For the first time this season, Arizona was outrebounded, 38-36. Stanford was able to keep the pace to a slower-than-usual one for the Wildcats. Arizona shot 36 percent from the floor and 62 percent from the free throw line.
"Stanford did a real good job of keeping us off the offensive glass," Miller said. "I give Stanford a lot of credit. I don't know if our guys were not going like we normally do. I just thought that they did a good job. I think we can do better."
Johnson had 16 points to lead Arizona. He added five rebounds and four assists. Teammate T.J. McConnell had 11 points, eight rebounds and four assists.
All wasn't perfect for Johnson, though, as he missed a free throw with 33 seconds left to give Stanford a shot at a tie. He then came back with 5.8 seconds left and hit two free throws for the game's final points.
When Chasson Randle raced down and attempted a 3-pointer and missed, it was over. Stanford's bid to beat Arizona for the third time as the top-ranked team was gone.
What else but a down-to-the-wire game? It usually happens at Maples Pavilion, where Arizona need a miracle or two to pull off past victories.
Khalid Reeves raced the length of the court in the early 1990s to give Arizona a last-second win; Michael Wright hit a last-second basket in the early 2000s; and Damon Stoudamire, now an assistant coach, had to score 45 points in an overtime win.
Stanford has always been tough for Arizona. Wednesday night was no different.
"I credit Stanford because I thought they had a good game plan," Miller said. "They've got great experience and size on the court.

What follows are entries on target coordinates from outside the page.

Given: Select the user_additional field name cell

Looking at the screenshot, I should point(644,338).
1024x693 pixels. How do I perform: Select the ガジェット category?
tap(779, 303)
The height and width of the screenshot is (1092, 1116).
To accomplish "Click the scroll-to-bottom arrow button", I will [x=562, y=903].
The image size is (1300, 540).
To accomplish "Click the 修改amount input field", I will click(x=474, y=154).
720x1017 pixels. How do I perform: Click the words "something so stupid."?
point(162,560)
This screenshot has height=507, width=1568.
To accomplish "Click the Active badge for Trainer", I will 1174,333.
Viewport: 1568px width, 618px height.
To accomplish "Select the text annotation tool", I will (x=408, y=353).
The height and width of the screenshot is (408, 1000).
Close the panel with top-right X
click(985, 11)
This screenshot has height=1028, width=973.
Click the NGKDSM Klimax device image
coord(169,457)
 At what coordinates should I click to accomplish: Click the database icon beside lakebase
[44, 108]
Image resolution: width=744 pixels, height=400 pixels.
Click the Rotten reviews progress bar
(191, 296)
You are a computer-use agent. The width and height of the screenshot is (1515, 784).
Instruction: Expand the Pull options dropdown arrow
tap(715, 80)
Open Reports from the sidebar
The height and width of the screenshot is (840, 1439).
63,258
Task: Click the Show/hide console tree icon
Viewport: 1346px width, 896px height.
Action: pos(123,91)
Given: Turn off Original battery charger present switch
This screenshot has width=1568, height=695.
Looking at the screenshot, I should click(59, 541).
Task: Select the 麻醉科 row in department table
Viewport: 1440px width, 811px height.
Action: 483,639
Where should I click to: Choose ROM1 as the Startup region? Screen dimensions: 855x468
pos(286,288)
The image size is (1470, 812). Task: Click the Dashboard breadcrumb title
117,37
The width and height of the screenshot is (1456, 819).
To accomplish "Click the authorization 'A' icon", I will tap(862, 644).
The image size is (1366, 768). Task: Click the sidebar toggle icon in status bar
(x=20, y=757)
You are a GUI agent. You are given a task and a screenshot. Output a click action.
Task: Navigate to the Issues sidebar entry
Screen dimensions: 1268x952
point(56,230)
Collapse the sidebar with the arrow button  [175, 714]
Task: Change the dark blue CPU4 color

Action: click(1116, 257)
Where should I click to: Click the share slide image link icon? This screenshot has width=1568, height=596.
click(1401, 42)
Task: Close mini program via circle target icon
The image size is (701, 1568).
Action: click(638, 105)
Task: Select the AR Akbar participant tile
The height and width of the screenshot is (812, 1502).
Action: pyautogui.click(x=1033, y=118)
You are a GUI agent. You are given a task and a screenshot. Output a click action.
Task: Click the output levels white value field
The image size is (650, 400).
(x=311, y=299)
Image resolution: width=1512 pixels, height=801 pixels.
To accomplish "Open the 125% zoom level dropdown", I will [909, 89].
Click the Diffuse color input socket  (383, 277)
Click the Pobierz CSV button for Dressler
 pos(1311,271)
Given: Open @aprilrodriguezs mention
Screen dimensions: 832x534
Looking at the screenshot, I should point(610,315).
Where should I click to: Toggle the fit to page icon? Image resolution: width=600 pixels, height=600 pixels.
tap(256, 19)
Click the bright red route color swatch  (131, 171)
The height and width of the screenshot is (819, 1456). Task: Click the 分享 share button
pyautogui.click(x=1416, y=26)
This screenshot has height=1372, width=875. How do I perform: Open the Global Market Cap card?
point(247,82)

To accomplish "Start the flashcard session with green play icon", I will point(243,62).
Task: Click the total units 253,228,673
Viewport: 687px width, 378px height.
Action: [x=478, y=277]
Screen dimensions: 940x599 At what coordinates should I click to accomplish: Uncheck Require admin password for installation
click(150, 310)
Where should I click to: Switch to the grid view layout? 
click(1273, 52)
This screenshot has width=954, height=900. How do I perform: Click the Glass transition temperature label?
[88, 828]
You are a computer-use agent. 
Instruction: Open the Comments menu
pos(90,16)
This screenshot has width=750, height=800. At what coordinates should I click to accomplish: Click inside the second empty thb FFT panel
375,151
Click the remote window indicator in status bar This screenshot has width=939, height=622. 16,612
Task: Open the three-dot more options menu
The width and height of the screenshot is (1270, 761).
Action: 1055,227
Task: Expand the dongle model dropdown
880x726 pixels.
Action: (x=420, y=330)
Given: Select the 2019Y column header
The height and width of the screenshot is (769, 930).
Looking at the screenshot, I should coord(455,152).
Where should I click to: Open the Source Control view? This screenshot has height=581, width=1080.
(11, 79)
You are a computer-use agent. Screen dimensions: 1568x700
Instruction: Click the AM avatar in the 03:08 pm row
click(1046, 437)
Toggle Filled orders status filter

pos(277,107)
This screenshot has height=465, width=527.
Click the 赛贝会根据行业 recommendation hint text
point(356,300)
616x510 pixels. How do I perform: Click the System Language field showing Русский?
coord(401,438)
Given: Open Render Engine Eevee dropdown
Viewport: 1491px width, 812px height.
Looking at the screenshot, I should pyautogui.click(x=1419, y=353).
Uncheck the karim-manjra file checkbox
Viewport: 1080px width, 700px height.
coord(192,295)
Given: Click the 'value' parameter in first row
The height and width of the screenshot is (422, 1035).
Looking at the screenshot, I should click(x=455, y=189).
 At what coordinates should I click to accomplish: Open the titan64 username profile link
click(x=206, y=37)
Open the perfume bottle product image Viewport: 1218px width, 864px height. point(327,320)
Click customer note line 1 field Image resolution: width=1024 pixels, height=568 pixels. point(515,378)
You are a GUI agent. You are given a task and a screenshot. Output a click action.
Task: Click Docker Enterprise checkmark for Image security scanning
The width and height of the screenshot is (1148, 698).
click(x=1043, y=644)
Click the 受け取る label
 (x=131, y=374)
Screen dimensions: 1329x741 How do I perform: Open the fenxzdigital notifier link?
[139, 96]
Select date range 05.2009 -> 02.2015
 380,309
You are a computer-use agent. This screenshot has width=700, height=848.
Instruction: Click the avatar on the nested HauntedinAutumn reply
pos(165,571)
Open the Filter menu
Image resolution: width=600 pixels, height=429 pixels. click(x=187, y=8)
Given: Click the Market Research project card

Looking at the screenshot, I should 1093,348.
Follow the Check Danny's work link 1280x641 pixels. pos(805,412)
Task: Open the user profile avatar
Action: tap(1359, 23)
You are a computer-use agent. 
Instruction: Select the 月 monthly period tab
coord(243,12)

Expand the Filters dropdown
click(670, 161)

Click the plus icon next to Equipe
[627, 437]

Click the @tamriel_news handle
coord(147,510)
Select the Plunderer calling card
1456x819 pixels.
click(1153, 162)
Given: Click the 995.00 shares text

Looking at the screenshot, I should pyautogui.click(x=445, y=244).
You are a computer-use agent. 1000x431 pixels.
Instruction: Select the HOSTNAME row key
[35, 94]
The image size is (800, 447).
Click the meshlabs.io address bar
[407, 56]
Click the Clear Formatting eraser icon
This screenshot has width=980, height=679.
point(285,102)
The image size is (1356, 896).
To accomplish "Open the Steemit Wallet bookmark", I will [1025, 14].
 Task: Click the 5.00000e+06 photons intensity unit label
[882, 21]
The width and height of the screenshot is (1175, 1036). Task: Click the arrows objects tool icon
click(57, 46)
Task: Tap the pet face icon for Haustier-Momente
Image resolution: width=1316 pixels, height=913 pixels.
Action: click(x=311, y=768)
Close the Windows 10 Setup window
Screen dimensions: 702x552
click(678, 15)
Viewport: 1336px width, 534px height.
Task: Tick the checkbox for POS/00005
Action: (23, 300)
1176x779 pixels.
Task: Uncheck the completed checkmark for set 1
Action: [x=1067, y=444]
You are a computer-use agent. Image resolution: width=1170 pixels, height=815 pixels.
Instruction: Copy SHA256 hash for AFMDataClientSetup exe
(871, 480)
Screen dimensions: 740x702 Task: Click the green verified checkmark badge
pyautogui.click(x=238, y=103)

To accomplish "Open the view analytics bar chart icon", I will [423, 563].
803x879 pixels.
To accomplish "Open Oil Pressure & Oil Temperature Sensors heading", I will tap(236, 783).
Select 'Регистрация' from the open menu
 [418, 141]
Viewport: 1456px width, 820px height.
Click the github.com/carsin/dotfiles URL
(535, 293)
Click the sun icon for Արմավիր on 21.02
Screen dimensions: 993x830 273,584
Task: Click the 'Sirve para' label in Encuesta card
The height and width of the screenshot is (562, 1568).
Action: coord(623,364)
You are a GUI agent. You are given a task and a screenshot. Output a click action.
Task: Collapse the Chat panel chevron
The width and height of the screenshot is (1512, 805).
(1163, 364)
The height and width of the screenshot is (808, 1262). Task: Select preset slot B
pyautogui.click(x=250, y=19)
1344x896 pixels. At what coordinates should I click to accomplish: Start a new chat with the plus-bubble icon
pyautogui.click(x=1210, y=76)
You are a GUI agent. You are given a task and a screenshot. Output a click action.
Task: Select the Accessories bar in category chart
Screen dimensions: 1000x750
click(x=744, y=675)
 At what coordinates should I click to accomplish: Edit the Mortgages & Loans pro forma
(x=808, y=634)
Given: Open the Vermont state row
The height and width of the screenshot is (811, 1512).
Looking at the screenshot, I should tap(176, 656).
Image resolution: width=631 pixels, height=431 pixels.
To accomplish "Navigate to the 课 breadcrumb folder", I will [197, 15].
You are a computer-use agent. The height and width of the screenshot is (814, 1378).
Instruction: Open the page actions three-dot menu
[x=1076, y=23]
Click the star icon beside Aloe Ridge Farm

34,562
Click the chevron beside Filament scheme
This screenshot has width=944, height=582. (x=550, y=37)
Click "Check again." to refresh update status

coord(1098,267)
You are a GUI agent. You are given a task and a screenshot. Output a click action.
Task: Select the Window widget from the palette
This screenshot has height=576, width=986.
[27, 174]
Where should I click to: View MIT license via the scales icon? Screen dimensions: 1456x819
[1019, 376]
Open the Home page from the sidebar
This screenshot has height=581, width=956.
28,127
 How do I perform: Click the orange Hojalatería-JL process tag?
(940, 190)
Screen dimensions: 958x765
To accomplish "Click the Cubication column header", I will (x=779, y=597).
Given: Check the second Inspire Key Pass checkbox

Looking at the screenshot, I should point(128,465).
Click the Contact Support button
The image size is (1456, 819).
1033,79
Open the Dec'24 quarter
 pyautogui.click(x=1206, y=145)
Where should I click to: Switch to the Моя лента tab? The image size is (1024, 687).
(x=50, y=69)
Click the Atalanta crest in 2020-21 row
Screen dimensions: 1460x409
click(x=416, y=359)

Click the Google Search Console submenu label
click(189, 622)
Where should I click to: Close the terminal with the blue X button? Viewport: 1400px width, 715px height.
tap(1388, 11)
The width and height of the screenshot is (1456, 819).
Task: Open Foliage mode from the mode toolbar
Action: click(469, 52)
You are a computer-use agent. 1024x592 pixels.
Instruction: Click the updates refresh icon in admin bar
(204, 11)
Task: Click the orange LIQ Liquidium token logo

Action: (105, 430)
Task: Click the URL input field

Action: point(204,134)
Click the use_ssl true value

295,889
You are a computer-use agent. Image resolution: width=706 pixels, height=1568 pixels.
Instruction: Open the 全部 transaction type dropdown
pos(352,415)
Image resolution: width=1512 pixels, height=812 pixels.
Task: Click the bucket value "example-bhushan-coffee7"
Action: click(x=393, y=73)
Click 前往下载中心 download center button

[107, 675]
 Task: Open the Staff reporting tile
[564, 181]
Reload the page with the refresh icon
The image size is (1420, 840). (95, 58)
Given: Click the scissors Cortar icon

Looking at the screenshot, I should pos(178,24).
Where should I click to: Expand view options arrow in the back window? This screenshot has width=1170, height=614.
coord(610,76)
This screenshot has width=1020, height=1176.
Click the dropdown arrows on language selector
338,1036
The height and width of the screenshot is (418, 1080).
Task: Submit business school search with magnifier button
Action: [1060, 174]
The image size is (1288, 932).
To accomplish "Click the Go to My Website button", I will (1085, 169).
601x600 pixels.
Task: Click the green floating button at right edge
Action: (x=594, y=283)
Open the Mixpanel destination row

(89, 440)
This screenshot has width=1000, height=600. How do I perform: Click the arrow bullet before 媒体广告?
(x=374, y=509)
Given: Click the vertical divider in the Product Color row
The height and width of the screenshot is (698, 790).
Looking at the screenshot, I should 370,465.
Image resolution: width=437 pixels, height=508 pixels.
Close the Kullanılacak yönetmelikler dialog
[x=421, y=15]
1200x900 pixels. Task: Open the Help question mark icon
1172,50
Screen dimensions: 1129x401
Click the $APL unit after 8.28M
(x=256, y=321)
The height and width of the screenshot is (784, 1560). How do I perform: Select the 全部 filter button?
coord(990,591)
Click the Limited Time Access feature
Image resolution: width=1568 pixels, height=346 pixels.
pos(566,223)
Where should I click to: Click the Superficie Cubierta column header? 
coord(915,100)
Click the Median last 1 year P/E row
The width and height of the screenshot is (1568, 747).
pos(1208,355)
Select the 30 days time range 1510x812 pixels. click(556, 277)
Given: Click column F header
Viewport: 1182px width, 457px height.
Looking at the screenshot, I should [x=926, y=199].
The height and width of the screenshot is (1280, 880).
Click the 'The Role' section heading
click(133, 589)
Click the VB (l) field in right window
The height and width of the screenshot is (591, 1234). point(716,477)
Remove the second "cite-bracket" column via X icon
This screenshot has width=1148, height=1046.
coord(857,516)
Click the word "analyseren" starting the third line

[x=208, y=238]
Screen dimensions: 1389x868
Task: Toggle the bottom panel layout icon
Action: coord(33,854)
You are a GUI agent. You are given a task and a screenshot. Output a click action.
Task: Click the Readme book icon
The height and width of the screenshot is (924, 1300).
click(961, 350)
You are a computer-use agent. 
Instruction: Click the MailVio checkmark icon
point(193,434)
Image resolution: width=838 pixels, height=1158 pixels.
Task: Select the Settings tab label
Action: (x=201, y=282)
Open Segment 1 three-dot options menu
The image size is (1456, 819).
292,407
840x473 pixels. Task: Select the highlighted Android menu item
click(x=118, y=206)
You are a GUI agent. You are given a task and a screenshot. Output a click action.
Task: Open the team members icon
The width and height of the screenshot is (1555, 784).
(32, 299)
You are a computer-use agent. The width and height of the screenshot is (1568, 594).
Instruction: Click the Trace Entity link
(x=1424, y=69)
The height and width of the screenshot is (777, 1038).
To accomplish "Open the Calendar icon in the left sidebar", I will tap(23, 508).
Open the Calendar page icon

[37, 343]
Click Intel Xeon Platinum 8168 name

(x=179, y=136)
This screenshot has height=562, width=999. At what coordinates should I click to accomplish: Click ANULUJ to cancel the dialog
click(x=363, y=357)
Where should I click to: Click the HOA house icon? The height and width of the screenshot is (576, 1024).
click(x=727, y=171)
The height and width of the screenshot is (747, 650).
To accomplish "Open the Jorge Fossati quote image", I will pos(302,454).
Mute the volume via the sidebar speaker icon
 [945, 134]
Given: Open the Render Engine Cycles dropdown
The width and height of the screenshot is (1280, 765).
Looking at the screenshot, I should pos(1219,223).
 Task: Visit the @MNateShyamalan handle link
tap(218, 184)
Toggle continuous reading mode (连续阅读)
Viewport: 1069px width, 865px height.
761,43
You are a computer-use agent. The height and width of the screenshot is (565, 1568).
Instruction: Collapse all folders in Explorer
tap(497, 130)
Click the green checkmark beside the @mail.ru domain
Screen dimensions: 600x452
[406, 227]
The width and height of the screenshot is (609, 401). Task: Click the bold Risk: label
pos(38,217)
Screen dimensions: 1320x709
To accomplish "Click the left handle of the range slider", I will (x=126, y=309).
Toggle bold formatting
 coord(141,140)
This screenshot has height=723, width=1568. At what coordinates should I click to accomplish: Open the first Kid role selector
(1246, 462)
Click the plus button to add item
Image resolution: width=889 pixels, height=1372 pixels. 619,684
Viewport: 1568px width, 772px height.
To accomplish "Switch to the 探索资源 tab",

The way they decided to play us, we needed to make a few more perimeter shots.
"When we got to the foul line, we needed to convert."
Arizona hit 18 of 29 free throw, or just enough to get by. It's been Arizona's most noticeable problem so far this year; the Wildcats went into the game hitting just 64 percent from the line.
"If we would have converted more from the foul line, the game would have felt differently from start to finish," Miller said. "Our guys have a lot of resiliency. Nick Johnson's plays at the end were as big as you come up with, especially in conference play."
Arizona's offense was out of sync early. The Wildcats missed seven of their first eight shots and was down again to begin the game.
"There were times, although I'd like to give Stanford all the credit defensively, we didn't just struggle because we didn't hit open shots or free throws, but we didn't execute at times as well as we could have all season long," Miller said.
But the defense remained solid. Stanford hit just 31 percent of its shots in the second half, keeping Arizona close. Stanford missed 12 of its final 13 shots and didn't score a field goal in the final 1:21.
"We just turned it up a notch," Miller said about his team's defense. "I thought Aaron (Gordon) and Rondae (Hollis-Jefferson)'s length (was helpful). I thought Brandon Ashley did an excellent job."
Miller said he spoke to Ashley after the game to remind him he is constantly needed with rebounds.
"He didn't have his typical impact, but he stepped up and really played an excellent second half," Miller said. "Most of his points and all of his rebounds came in the last 20 minutes."
Miller said his team must be "cleaner" in its next game vs. California on Saturday.
"Eventually we will do ourselves in when scoring in the 50s and low 60s," Miller said. "We have to be able to score more."